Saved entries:
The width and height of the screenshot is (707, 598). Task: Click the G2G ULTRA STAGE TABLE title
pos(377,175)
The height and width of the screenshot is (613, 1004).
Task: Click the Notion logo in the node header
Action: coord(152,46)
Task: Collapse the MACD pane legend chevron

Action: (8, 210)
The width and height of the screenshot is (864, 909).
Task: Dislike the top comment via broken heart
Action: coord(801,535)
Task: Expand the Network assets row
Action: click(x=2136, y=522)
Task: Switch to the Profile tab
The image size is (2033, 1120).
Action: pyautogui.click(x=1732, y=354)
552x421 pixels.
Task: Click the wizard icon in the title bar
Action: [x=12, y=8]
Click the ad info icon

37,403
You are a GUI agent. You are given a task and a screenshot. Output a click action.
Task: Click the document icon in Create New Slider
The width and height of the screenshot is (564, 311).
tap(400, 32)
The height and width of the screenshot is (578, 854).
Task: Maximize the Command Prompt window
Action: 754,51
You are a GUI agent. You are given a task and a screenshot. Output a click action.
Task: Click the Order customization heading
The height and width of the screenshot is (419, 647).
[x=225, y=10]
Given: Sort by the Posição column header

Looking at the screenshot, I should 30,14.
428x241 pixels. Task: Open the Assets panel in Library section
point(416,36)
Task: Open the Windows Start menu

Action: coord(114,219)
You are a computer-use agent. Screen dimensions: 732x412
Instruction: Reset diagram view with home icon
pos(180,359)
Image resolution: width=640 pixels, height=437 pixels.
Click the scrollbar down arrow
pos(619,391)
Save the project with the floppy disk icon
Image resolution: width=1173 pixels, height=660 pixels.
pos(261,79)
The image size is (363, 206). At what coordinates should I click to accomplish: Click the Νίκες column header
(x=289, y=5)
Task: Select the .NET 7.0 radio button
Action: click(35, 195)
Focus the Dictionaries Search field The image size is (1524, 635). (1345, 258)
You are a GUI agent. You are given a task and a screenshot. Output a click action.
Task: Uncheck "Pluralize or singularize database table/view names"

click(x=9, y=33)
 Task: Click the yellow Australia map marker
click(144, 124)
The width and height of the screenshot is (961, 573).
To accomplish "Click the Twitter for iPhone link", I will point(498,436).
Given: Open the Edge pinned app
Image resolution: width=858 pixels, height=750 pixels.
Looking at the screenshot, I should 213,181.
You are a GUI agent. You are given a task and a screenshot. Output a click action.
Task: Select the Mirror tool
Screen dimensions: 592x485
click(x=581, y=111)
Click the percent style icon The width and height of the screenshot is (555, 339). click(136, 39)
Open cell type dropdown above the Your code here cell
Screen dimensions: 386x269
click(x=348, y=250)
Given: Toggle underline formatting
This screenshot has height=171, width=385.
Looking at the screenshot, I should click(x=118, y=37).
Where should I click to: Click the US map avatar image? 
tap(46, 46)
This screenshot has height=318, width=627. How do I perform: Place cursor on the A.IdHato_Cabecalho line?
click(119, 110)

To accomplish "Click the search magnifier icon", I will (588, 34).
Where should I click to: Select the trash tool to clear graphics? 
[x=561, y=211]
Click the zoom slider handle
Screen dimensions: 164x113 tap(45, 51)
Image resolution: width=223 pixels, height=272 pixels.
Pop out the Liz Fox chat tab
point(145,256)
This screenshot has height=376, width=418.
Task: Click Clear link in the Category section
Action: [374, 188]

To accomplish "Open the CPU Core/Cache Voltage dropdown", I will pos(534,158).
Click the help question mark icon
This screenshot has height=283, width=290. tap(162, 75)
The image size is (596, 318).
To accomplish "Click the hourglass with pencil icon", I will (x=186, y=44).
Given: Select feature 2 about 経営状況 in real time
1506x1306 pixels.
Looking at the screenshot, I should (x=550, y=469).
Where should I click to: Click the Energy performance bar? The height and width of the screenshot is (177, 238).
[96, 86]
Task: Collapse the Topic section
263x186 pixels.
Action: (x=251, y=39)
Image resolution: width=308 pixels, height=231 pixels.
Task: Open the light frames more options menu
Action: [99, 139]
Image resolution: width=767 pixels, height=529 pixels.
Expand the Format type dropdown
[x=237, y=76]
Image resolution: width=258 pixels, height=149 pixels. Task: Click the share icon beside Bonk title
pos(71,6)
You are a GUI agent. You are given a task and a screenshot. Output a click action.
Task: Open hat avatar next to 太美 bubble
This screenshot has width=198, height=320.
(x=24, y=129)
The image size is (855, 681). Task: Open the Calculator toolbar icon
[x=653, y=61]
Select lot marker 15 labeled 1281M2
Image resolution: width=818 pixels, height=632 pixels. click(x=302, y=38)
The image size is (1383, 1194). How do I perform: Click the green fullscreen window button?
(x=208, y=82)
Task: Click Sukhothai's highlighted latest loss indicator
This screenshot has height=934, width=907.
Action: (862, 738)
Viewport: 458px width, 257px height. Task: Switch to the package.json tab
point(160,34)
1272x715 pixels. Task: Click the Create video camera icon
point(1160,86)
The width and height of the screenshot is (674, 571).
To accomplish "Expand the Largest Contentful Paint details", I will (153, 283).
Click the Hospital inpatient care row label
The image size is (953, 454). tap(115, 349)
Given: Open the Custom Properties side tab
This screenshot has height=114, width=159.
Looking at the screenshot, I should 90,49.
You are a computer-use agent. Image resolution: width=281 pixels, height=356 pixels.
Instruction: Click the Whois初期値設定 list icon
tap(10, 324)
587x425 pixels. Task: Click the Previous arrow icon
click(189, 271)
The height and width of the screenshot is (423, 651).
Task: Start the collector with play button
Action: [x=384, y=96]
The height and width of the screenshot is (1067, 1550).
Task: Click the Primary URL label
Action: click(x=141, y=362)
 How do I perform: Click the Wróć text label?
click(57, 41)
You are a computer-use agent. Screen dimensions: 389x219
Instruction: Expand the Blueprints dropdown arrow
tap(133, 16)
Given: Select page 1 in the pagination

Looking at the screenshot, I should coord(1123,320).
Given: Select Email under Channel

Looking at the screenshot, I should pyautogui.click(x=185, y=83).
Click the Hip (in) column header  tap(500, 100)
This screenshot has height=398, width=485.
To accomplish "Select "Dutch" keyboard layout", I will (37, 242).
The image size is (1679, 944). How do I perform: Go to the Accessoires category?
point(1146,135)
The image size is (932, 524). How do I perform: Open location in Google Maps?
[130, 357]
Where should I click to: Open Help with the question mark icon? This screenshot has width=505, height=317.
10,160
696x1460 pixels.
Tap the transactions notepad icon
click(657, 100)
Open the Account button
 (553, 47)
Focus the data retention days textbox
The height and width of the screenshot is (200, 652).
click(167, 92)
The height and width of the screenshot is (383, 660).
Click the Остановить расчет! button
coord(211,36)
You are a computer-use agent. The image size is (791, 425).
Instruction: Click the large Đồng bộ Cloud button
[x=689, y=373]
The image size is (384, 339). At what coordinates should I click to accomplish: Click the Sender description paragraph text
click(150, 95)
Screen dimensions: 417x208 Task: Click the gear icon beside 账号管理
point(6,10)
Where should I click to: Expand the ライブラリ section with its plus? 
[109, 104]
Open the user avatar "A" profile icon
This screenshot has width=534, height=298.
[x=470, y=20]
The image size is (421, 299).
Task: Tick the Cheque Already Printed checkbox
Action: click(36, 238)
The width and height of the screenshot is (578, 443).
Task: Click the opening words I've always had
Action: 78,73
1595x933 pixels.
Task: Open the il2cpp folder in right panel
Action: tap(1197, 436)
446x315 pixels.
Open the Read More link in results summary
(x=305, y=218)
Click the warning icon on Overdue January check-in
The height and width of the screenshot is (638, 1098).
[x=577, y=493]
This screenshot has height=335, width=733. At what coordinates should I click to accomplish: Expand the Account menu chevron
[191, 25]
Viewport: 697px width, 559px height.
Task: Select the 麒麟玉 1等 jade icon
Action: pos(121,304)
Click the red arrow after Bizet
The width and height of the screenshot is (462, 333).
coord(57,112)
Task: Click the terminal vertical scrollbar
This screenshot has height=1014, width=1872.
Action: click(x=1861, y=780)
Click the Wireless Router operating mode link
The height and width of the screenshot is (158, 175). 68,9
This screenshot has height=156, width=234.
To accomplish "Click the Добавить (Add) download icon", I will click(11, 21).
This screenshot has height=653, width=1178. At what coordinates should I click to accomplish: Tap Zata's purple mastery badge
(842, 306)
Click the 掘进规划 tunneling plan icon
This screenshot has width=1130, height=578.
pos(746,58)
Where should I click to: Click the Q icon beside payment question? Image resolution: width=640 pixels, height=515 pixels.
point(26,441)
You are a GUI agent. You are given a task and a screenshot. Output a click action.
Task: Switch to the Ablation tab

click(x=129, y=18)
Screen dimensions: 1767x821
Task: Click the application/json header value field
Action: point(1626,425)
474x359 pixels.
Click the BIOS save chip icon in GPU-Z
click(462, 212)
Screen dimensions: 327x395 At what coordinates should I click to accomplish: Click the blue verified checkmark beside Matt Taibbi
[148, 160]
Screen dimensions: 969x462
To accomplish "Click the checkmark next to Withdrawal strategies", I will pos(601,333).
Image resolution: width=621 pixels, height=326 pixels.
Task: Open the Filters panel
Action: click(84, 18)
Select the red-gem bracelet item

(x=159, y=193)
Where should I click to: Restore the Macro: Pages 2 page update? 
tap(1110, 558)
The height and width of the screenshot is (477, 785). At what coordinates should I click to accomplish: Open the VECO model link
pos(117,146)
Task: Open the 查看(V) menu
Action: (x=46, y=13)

Task item — From the line containing "The height and width of the screenshot is (477, 785)." to the last line above, repeat every line exactly and nothing else.

Task output —
The height and width of the screenshot is (477, 785). At what coordinates should I click to accomplish: Open the VECO model link
pos(117,146)
Task: Open the 查看(V) menu
Action: (x=46, y=13)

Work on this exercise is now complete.